The short-term scores from those modules are fed into the Pq long-term integration module, together with information about any re-buffering, and the final session quality score for the total video session is then estimated. The Pq module also produces diagnostic outputs so that underlying causes for the score can be analyzed. The module is not mode- or codec-dependent and thus common for all cases.
While the Pv and Pa modules are developed by traditional analytical methods, and implemented as a series of mathematical functions, the Pq module is more advanced. It is divided into two separate estimation algorithms; one using a traditional functional approach and one based on machine-learning concepts.
The functional variant models human perception, including effects from quality oscillations, deep quality dips, repeated quality or buffering artifacts, as well as human memory effects. As for the Pv and Pa modules, these effects are described by mathematical functions, which are combined so that the total perceived end user quality is estimated.
Machine learning and algorithms
Machine learning is a method where a solution to a problem is found not by manual human-controlled analysis but instead by partly self-learning computer algorithms.
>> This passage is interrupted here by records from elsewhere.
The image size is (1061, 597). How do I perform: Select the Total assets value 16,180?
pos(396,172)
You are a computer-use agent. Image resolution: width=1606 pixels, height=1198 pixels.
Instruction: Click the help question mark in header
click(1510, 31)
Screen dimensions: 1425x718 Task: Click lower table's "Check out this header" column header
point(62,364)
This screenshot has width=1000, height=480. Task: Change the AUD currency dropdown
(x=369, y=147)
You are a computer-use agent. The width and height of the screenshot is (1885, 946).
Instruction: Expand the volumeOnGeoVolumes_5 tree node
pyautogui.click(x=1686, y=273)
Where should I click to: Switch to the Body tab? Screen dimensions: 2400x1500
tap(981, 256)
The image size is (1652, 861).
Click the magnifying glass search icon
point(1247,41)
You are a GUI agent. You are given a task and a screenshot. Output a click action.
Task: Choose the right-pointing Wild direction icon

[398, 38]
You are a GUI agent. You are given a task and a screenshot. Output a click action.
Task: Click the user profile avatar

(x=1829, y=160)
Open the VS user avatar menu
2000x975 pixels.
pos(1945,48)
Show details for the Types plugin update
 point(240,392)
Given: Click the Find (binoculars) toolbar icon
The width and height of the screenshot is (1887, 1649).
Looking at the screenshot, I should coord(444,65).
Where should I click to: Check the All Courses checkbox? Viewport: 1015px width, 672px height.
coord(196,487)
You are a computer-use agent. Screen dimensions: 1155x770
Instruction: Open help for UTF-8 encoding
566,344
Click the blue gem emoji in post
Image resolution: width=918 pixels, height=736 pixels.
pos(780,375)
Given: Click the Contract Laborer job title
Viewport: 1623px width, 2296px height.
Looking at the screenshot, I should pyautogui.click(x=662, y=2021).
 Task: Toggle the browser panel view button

It is well suited for problems where the relationship between the input and the output is complex, such as the estimation of the Pq score.
During the design and training phase these algorithms automatically identify how characteristics of the input data (Pv/Pa scores and buffering parameters) are reflected in changes to the output data (the test panel MOS scores). The algorithm then builds a black-box "machine" which implements the final machine-trained solution, and estimates the end-user score.
The final Pq MOS score is a weighted average of the output from these two algorithms – the traditional functional one and the one based on machine learning. A further advantage of using two totally different Pq algorithms is that these have statistically independent estimation errors. When averaging such independent estimations, the resulting estimation error becomes smaller.
How did you do against the P.1203?
Going back to the example video, what did you score? The P.1203 standard scores it as 2.66, which is the result you would get if one third of the test panel scored a 2, and two-thirds scored a 3. If you scored lower or higher, then you might be a very critical or a very relaxed viewer. In both cases, don't worry, it is natural that different persons have different opinions. However, the P.1203 standard always estimates the quality as perceived by the average viewer.